8. Treat every fish like it’s a sword: While swordfish sometimes go berserk, they’re extremely unpredictable and will occasionally allow themselves to be pulled right up to the boat. A fish that feels rather lethargic and like a blue shark may provide quite a surprise when you get it into the lights.

9. Stagger baits by depth: While different swordfish sharpies will argue about which specific depths are best, the most important thing is to cover a wide range. If you set your deepest bait at 300 feet, for example, set the next at 200 and the one after that at 100.

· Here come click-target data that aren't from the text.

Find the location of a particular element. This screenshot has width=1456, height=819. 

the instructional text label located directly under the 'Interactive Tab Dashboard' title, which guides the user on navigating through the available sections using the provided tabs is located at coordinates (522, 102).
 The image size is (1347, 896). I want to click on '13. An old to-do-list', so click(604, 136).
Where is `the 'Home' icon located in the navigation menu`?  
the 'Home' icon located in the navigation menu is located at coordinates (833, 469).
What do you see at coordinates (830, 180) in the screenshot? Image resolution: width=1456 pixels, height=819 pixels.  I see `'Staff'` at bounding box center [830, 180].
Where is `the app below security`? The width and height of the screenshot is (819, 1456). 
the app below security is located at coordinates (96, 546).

10. Study FishTrack’s SST charts: Start watching water temps several days in advance of your trip, and set up along as abrupt a temperature break as you can find. If you can locate a temp break that intersects with sharp bottom contours in the 250- to 500-fathom range, you’ve found prime fall swordfish territory.

Bonus Tip: Focus your efforts on the edges of your light-line. You’ll see fish swim right through the lights but most of the predators will prowl just out of sight on the dark side. One exception, of course, is when you do see a swordfish (or a tuna) in the lighted water. Always keep a pitch bait (squid, not the usual ballyhoo) rigged and ready for this occasion.